▸ EXERCISE DIRECTIONS
In the data below, from the line with "Given: Open 库存 inventory in sidebar" up to and including the line with "This screenshot has height=520, width=987.", swap "inventory" for "stock" and write out only those lines, leaving everything else unchanged.

▸ DATASET EXTRACT
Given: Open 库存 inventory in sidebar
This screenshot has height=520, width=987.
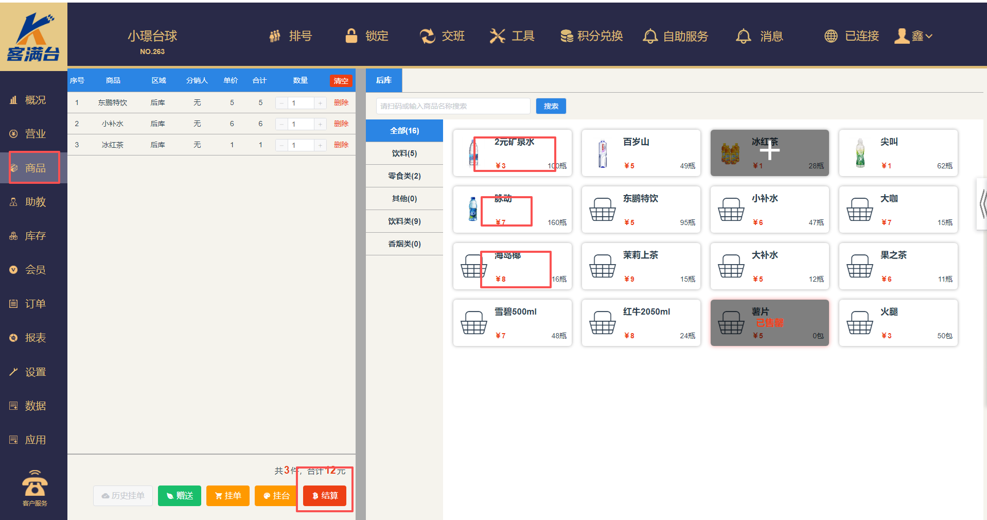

* * *

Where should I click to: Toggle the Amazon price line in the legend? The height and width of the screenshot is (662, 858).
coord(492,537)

...

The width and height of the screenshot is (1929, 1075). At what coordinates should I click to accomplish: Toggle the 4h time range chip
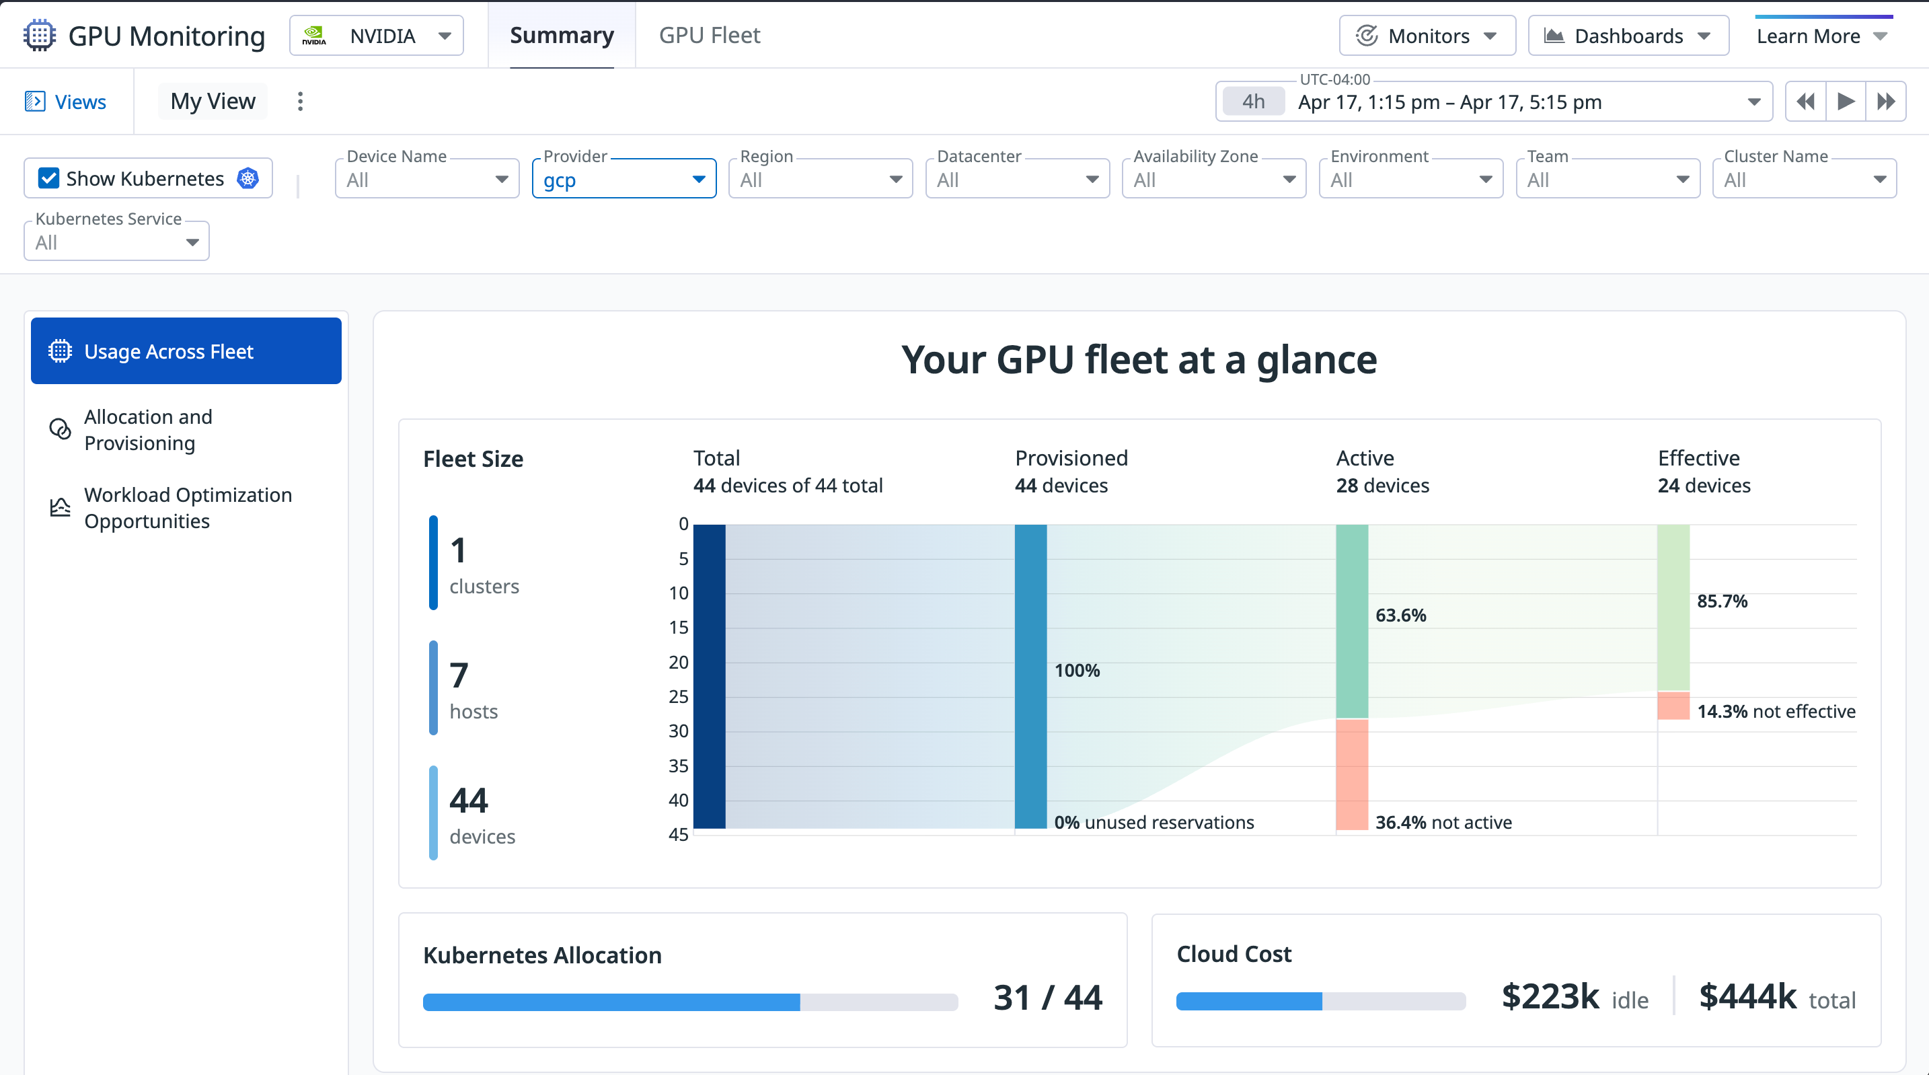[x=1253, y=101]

▸ REPLY TO THE EXERCISE
Given: Open 库存 stock in sidebar
This screenshot has height=520, width=987.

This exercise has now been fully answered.